Use robots.txt to reduce search engine traffic to older documentation.

MESAHub / mesa

Modules for Experiments in Stellar Astrophysics

http://mesastar.org

GNU Lesser General Public License v2.1

138 stars 38 forks source link

Use robots.txt to reduce search engine traffic to older documentation. #692

Closed wmwolf closed 2 months ago

wmwolf commented 2 months ago

We should use robots.txt to get search engines to guide users preferentially to the latest version of our documentation. Within the website, old versions will be unchanged, but web crawlers will be asked not to index those pages. I think it could be as simple as

User-agent: *
Disallow: /
Allow: /en/latest

We'd just need to get a file called robots.txt at the root directory of docs.mesastar.org with these contents (I think), and with time, the web crawlers should update their indexes.
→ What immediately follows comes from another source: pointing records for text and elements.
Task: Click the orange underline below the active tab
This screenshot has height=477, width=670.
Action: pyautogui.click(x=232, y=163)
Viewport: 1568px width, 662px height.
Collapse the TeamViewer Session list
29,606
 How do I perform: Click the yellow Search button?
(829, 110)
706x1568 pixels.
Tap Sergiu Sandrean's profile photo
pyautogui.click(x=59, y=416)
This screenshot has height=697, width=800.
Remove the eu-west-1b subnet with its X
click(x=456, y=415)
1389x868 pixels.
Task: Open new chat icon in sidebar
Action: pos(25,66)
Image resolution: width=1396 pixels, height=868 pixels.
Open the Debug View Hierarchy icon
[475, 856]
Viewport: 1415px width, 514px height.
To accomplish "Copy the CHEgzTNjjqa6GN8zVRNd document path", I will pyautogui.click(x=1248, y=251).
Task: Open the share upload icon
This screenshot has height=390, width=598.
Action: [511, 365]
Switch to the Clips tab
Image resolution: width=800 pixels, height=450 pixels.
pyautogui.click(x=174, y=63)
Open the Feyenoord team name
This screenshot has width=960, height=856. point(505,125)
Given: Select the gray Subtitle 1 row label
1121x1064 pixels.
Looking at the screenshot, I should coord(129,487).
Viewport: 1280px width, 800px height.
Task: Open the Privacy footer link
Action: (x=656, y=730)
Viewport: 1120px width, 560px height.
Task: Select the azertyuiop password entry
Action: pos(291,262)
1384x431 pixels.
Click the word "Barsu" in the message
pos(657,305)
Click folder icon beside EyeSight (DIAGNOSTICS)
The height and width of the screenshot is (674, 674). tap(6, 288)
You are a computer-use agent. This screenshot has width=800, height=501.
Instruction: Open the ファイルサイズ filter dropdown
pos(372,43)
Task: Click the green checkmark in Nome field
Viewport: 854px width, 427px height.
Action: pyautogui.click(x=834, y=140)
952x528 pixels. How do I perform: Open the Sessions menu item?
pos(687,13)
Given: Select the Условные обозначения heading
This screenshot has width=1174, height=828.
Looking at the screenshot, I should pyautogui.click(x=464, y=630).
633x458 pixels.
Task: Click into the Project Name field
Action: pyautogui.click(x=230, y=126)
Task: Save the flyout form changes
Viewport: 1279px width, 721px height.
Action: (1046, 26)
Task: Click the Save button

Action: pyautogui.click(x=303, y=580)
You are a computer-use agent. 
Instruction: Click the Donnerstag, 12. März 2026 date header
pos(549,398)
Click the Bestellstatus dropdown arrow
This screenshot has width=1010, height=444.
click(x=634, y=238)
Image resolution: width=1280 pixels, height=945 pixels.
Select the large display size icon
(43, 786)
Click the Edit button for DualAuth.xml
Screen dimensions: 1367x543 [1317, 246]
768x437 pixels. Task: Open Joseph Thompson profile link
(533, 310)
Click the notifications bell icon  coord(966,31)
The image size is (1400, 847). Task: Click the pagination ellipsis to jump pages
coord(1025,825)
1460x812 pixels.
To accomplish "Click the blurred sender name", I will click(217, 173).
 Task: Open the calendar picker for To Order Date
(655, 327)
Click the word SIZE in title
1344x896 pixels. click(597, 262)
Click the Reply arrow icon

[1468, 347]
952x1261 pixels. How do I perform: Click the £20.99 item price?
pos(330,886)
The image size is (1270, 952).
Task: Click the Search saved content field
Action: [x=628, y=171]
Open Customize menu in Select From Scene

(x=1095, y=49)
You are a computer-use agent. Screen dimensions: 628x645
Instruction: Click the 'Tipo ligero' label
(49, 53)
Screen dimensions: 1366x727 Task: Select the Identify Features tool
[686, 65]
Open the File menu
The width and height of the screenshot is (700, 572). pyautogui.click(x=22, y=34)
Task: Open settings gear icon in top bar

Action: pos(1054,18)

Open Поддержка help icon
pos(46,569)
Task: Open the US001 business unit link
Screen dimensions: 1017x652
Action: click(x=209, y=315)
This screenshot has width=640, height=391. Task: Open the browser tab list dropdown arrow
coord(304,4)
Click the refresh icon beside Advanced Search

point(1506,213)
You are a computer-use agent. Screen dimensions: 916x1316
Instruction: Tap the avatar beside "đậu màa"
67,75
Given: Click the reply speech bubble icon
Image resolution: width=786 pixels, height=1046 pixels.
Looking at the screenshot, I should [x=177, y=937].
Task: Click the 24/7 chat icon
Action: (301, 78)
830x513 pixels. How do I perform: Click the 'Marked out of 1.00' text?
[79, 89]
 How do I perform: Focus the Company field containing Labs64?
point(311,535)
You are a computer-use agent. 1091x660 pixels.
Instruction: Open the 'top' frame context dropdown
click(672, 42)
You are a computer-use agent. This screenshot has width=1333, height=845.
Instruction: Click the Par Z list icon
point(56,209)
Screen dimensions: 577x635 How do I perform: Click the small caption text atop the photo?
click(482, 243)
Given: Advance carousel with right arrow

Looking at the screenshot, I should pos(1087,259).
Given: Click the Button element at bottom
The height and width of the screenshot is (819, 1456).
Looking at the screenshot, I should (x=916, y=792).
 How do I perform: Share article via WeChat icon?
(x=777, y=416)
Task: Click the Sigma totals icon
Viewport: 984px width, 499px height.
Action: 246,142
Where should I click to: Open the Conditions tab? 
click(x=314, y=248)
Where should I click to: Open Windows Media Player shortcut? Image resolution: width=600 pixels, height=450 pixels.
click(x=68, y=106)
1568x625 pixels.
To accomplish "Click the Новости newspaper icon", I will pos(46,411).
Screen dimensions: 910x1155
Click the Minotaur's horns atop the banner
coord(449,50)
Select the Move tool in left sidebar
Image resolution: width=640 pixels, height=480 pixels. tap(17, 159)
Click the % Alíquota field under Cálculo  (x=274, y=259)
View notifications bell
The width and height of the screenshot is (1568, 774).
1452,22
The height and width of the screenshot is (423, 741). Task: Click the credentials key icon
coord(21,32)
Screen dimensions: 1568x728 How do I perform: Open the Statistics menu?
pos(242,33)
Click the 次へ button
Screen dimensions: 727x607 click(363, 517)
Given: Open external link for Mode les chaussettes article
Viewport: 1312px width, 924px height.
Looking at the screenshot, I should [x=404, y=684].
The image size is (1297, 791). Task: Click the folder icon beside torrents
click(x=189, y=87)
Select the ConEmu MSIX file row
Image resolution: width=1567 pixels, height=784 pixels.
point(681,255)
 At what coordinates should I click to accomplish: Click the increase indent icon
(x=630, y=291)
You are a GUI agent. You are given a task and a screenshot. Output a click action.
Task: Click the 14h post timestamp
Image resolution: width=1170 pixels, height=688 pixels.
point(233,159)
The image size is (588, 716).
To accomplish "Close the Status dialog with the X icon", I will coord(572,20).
VincentVanlaer commented 2 months ago

I faintly remembered that there was some way to refer indexers to the latest version of a page. I did some searching, and it seems that the canonical link annotation can do this. From what I can tell this would be more effective, as robots.txt in the first place prevents crawling but not indexing. Meaning if someone links to an older version somewhere, these pages could still pop up. Although that's what I found from reading some stackexchange posts, so I don't know how correct this is.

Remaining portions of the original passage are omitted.